DOCUMENT TEXT:

^^^^

Isaiah Joo serves in the Office of eDiplomacy at the U.S. Department of State.
On March 8-9, 2013, the Office of eDiplomacy within the State Department's Bureau of Information Resource Management convened its tenth Tech@State conference, Tech@State: Internet Freedom. The event, held on the campus of George Washington University, examined the various techniques and methods that can be used to enhance, expand, and protect Internet freedom. Over 50 experts from within the U.S. government, international non-governmental organizations, non-profits, technology companies, and academic institutions convened to speak on this subject before an audience for approximately 300 attendees, as well as an online audience of hundreds more U.S. and foreign participants watching from several US embassies overseas.
In a welcoming address, Assistant Secretary of State for Democracy, Human Rights, and Labor Michael Posner reflected on the progress that the State Department had made on Internet freedom and offered thoughts on how new technologies and innovation have both positively and negatively impacted this work. Posner challenged the audience to redouble their efforts in the field of Internet freedom in three specific ways.
Posner first encouraged the audience to develop and promote a positive vision for the Internet and Internet governance. He stated the importance in democratizing the Internet and making it more accessible for people in all parts of the world. Posner’s second challenge was to ensure policy was both smart and adaptive in light of technological advancements in Internet freedom:
“As new technologies develop, governments must continue to ensure that relevant laws and policies are consistent with human rights, including privacy rights and the rights to freedom of expression and freedom of assembly.”
Finally, Posner called upon the participants to continue to commit to “the hard work of supporting people on the ground facing Internet repression.” He concluded by stating that Tech@State: Internet Freedom was an excellent opportunity to explore new ideas and collaborations, and to identify emerging needs in the field of Internet freedom where the State Department and others can help.

^^^^

TASKS FOR THIS EXERCISE:
A – Summarize the Tech@State account in two sentences.
B – Proceed with the Tech@State account, picking up right after its final sentence.
The records that come next play no part in this work.

SUPPLIED ENTRIES:

^^^^

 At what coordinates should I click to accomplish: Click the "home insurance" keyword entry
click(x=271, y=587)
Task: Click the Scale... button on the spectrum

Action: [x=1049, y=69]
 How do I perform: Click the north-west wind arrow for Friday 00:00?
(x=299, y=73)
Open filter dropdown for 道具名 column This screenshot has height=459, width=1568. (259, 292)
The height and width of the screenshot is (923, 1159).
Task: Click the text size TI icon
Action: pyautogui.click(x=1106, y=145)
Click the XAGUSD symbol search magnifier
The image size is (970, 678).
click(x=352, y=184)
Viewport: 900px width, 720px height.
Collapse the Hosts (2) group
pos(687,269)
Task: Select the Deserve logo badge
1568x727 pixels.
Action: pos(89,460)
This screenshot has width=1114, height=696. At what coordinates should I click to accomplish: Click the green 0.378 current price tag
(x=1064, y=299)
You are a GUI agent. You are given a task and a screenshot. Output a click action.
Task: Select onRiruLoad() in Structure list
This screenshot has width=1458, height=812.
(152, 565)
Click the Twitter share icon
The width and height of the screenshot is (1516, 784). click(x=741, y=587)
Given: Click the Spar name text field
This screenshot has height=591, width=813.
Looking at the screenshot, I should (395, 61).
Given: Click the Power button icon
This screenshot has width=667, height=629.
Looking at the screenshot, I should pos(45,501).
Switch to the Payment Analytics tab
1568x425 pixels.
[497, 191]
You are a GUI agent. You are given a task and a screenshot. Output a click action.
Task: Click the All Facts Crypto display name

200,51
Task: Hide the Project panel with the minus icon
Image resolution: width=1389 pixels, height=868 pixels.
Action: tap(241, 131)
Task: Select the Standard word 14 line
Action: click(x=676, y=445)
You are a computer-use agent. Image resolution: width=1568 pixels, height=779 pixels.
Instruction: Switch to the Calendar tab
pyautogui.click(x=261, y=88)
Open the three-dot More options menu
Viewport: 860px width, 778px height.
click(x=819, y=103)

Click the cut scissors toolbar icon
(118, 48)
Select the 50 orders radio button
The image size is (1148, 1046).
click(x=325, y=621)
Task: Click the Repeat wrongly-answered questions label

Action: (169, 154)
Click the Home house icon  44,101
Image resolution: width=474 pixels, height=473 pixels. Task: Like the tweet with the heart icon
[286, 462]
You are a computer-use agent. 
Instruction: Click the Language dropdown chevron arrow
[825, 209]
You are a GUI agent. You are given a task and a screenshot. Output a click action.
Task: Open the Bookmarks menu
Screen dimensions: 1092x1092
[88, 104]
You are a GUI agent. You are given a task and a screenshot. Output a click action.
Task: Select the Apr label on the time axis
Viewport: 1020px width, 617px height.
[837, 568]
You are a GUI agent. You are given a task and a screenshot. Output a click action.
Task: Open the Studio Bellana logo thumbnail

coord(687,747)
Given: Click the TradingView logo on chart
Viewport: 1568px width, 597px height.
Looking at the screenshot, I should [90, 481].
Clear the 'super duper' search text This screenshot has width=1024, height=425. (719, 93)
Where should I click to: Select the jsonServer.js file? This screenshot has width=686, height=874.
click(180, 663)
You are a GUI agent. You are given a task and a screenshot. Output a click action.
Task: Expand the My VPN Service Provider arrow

^^^^

OUTPUTS BY TASK:
A – In March 2013, the State Department's Office of eDiplomacy held its tenth Tech@State conference, Tech@State: Internet Freedom, at George Washington University. More than 50 experts spoke there on ways to enhance, expand, and protect Internet freedom, and in his welcoming address Assistant Secretary Michael Posner challenged participants to promote a positive vision for the Internet, keep policy smart and adaptive, and keep supporting people facing Internet repression.

B –
Andrew McLaughlin, the former Deputy Chief Technology Officer of the United States who from 2009 through 2011 was responsible for advising President Obama on the Internet, technology, and innovation policy, provided the keynote address. McLaughlin began by highlighting that threats to Internet freedom and cyber security come from both state and non-state actors today. He cited activities in Egypt, Syria, and China as examples where unconventional actors have emerged as both friends and opponents in the Internet freedom space. He argued that the most pressing issue facing Internet freedom today is surveillance, not only from governments, but also from private corporations. He also noted the troubling pattern of some democratic nations’ increasingly using online censorship targeting their citizens, and thereby restricting the freedom, privacy, and security of Internet use. McLaughlin concluded by arguing for an Internet freedom agenda he labeled “Internet Freedom 2.0,” which he stated should “focus on information restrictions imposed by companies and in democratic countries, information restrictions and limits on Internet freedom that are being advanced legislatively or otherwise in democratic countries.” McLaughlin also called for an examination of “the intersection between efforts to keep the internet secure and infrastructure implemented restrictions that can be used for ill.” [KK1]
Following the keynote address, Stavros Lambrinidis, the European Union Special Representative for Human Rights, addressed the conference via video-tape. Stavros discussed the growing importance of Internet freedom and the EU’s fervent commitment to promoting freedom of expression on the Internet. Reflecting on the importance of privacy in the online world, Stavros argued that “if you have nothing to hide, you probably don’t have a life.”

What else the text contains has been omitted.